◆ **Exercise details**
Render the listing below as a numbered list, omitting any blank lines.

◆ **Data to use**
--
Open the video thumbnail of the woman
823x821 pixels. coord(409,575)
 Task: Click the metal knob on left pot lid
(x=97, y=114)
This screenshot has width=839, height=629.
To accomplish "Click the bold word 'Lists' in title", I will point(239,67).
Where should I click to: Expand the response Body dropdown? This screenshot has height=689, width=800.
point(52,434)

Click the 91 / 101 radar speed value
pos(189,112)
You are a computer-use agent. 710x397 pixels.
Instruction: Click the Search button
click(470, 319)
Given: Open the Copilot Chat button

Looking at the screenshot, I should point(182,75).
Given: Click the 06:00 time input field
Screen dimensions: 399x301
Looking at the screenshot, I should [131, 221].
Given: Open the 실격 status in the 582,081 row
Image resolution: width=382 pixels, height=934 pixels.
--
◆ **Solution for this exercise**
1. Open the video thumbnail of the woman
2. 823x821 pixels. coord(409,575)
3.  Task: Click the metal knob on left pot lid
4. (x=97, y=114)
5. This screenshot has width=839, height=629.
6. To accomplish "Click the bold word 'Lists' in title", I will point(239,67).
7. Where should I click to: Expand the response Body dropdown? This screenshot has height=689, width=800.
8. point(52,434)
9. Click the 91 / 101 radar speed value
10. pos(189,112)
11. You are a computer-use agent. 710x397 pixels.
12. Instruction: Click the Search button
13. click(470, 319)
14. Given: Open the Copilot Chat button
15. Looking at the screenshot, I should point(182,75).
16. Given: Click the 06:00 time input field
17. Screen dimensions: 399x301
18. Looking at the screenshot, I should [131, 221].
19. Given: Open the 실격 status in the 582,081 row
20. Image resolution: width=382 pixels, height=934 pixels.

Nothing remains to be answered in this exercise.